■ Stored data
##############################
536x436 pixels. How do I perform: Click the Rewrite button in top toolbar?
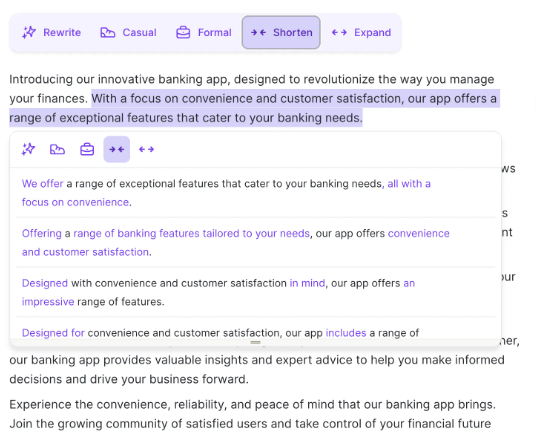click(x=52, y=32)
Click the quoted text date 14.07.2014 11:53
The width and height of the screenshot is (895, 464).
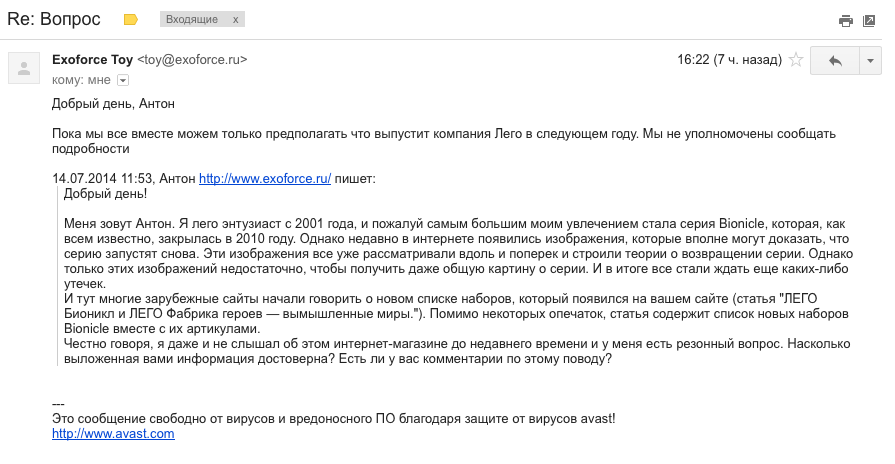coord(102,179)
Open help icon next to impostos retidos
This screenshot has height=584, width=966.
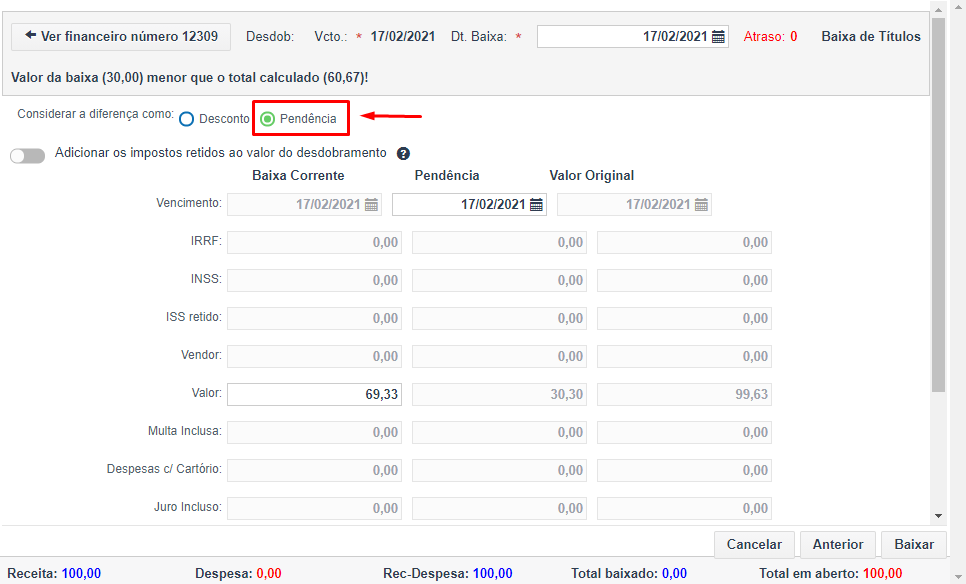point(404,153)
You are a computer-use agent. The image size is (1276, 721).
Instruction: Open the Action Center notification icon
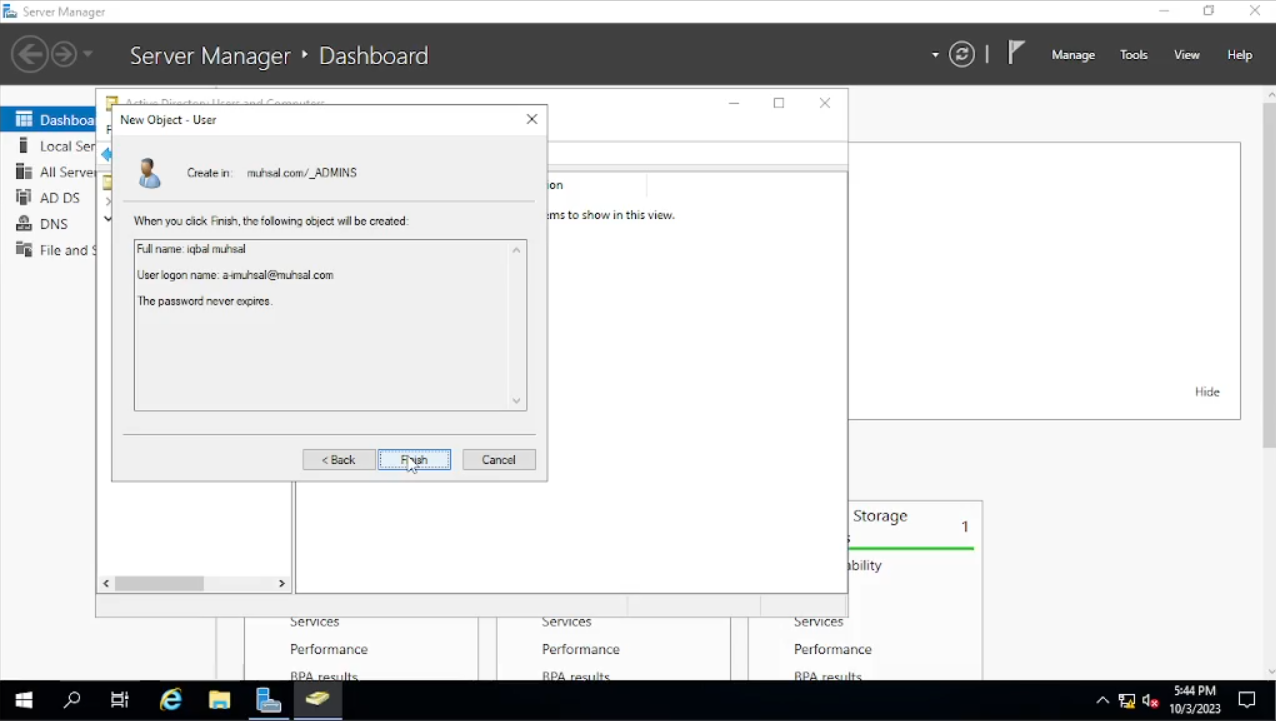click(x=1247, y=700)
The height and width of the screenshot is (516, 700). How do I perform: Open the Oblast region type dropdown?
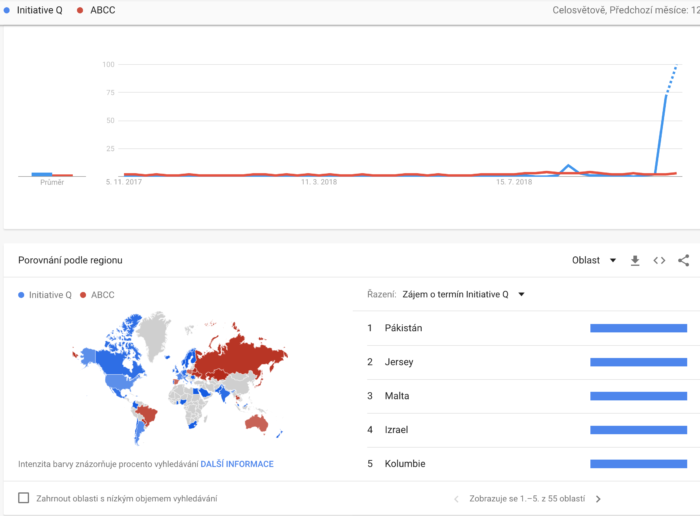[x=593, y=260]
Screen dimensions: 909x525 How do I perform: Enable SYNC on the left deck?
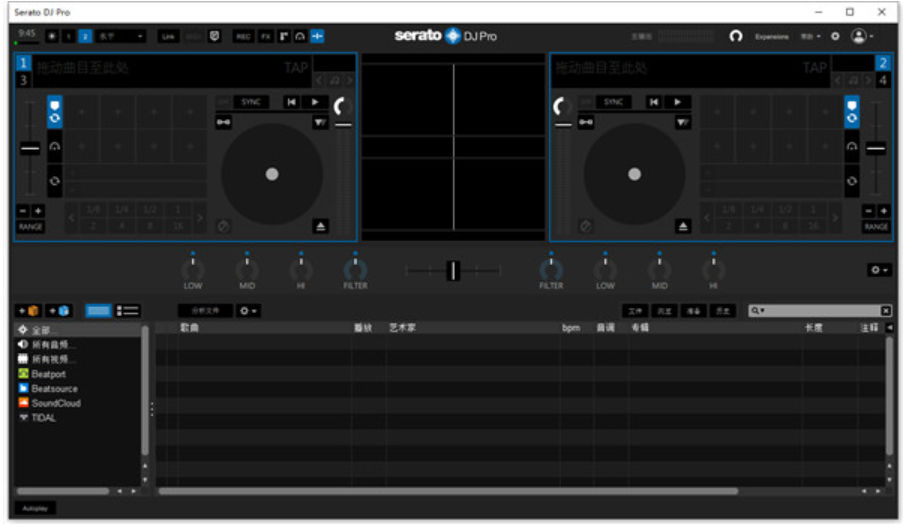pos(250,102)
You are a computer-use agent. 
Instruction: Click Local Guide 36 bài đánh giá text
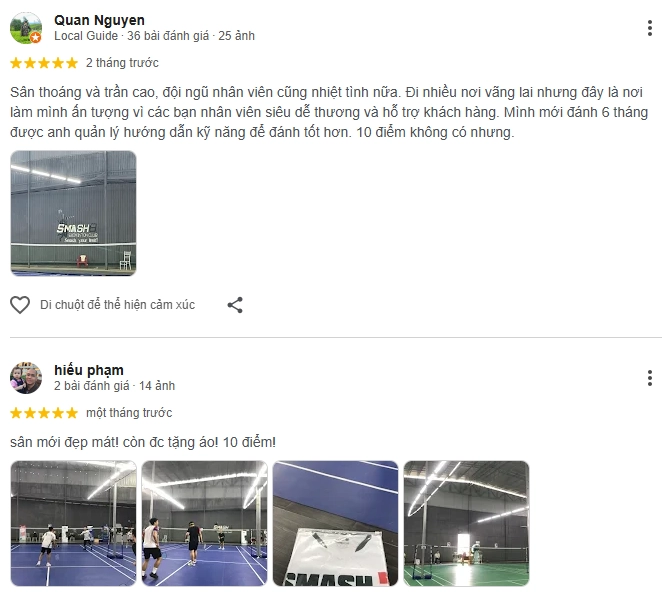click(154, 36)
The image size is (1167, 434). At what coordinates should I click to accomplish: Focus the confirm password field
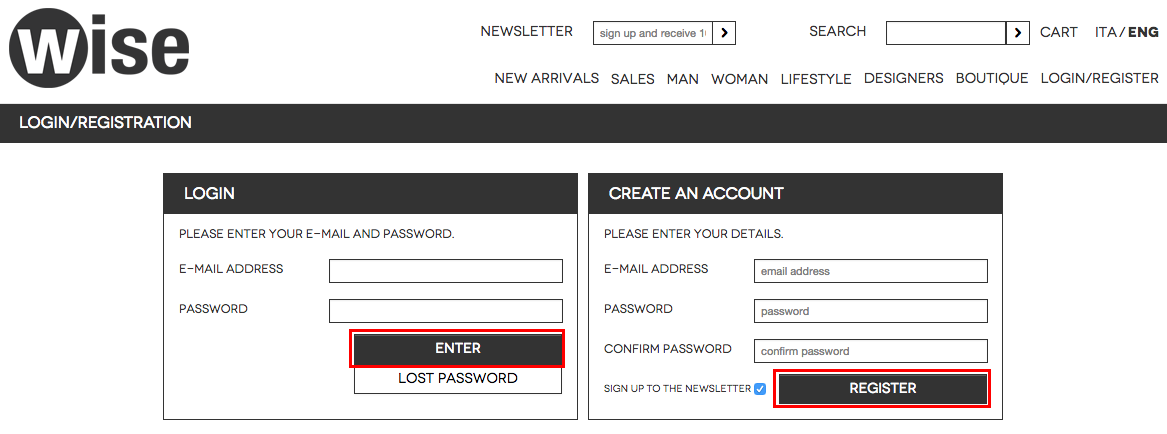tap(871, 351)
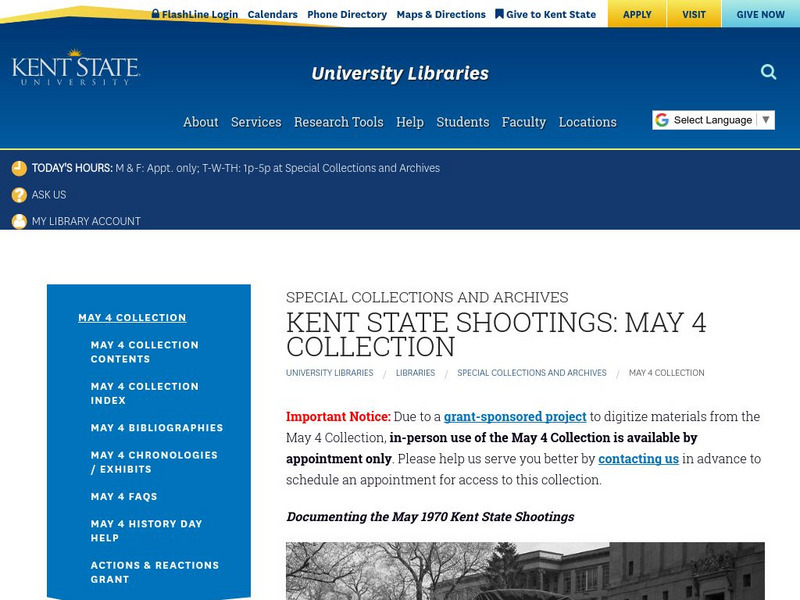This screenshot has height=600, width=800.
Task: Click Special Collections and Archives breadcrumb
Action: pyautogui.click(x=531, y=373)
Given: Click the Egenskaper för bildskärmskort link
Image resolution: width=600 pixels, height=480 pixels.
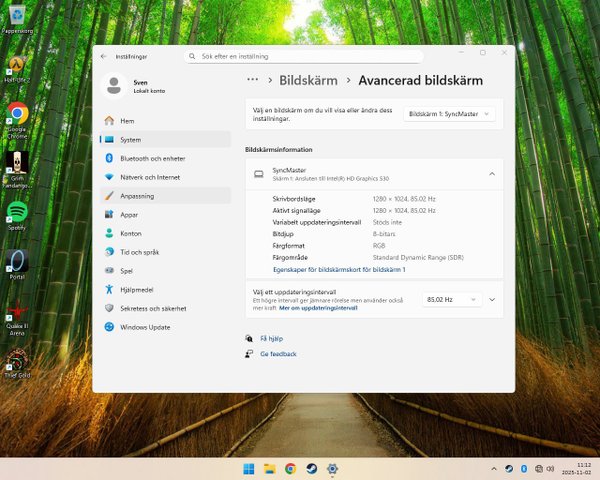Looking at the screenshot, I should click(339, 270).

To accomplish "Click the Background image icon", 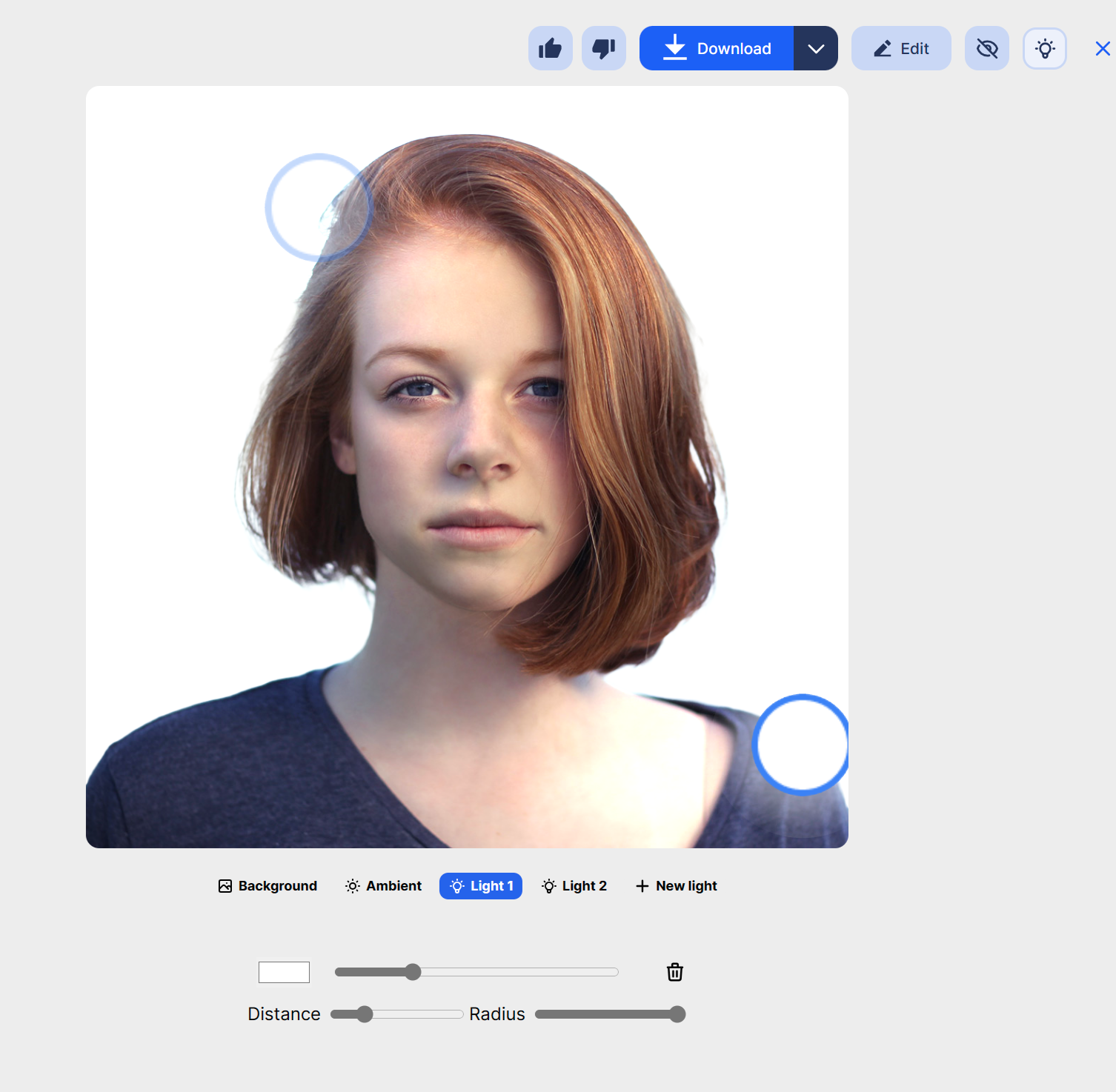I will tap(225, 885).
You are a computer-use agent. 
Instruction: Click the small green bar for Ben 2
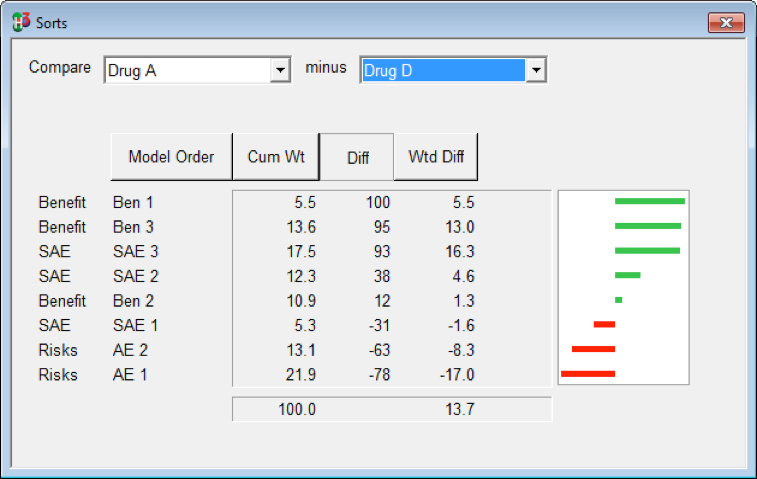tap(619, 300)
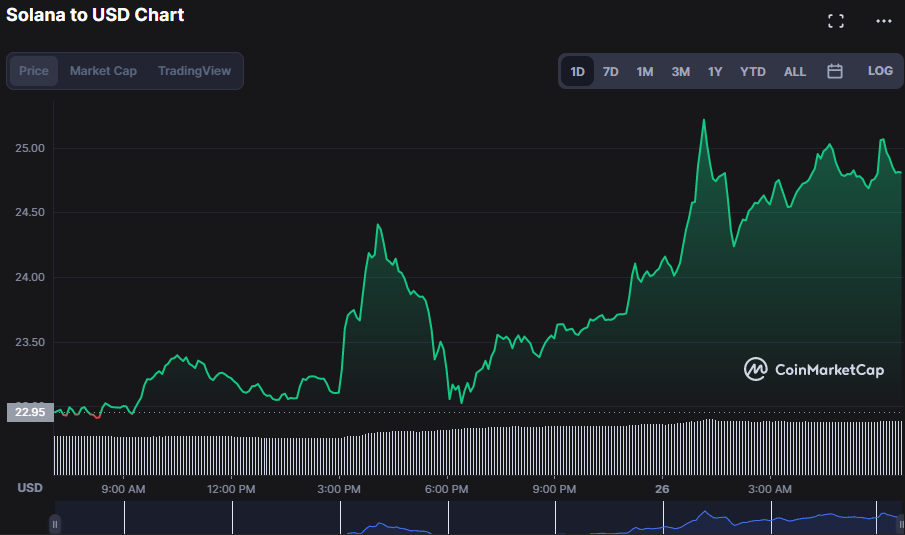Open the three-dot more options menu

[x=883, y=21]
##############################
■ Task objective
Using the entries above, write out exactly the lines from the one with "You are a computer-use agent. The" through the one with "Given: Click the", ends included. Leave out any pictures.

■ Solution to this task
You are a computer-use agent. The image size is (1276, 721).
Instruction: Open the Action Center notification icon
click(x=1247, y=700)
The height and width of the screenshot is (516, 700). How do I perform: Open the Oblast region type dropdown?
[x=593, y=260]
Screen dimensions: 909x525 How do I perform: Enable SYNC on the left deck?
pos(250,102)
You are a computer-use agent. 
Instruction: Click Local Guide 36 bài đánh giá text
click(154, 36)
The image size is (1167, 434). At what coordinates should I click to accomplish: Focus the confirm password field
tap(871, 351)
This screenshot has height=600, width=800.
Task: Click Special Collections and Archives breadcrumb
Action: pyautogui.click(x=531, y=373)
Given: Click the Egenskaper för bildskärmskort link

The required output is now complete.